Catastrophic flooding and prolonged wet periods caused significant damage
to agricultural production. In a region where surface drainage has historically
been the only means of removing excess water, producers are increasingly
beginning to consider subsurface drainage as a water management tool.
Drainage research and demonstration sites were established on cooperating
farms in Brooks, Minnesota, and Hunter, North Dakota, as well as the Northwestern
Research and Outreach Center in Crookston, Minnesota. Researchers are
investigating the response of a wheat-soybean-sugarbeet crop rotation
to subsurface drainage. Three drainage spacings are being evaluated compared
to undrained conditions. The drain spacings correspond to 1/4-, 1/2- and
3/4-inch of water removal per 24-hour period. Automated measurement of
soil moisture and temperature, watertable depth, drainage flow, and annual
crop yield will be conducted over a three-year period. In addition, the
hydrologic impacts of drainage will be assessed by simulating rainfall
on portions of the drainage systems and monitoring surface runoff.
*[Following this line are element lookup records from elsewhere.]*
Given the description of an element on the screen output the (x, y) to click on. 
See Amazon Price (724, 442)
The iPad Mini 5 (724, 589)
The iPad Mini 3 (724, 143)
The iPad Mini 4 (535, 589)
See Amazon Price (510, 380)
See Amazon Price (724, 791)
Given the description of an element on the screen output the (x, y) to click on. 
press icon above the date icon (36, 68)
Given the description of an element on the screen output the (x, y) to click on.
Soil
moisture measurements will be used to estimate field trafficability during
spring and fall field operations. Grab sampling will be performed for
water quality measurements. Observed drainage flow, soil moisture, crop
yield, and watertable height will be used to calibrate and validate a
computer drainage model to simulate crop response to drainage over a long
climatic record.
Results
Crop yield, soil moisture and temperature, and water table and drainage flow data have been collected during the 2001 and 2002 growing seasons. Crops showed a modest to strong response to drainage during these two years. Economics are being evaluated and computer simulation has been initiated to estimate crop yield response to drainage for other soil types and over long climatic records.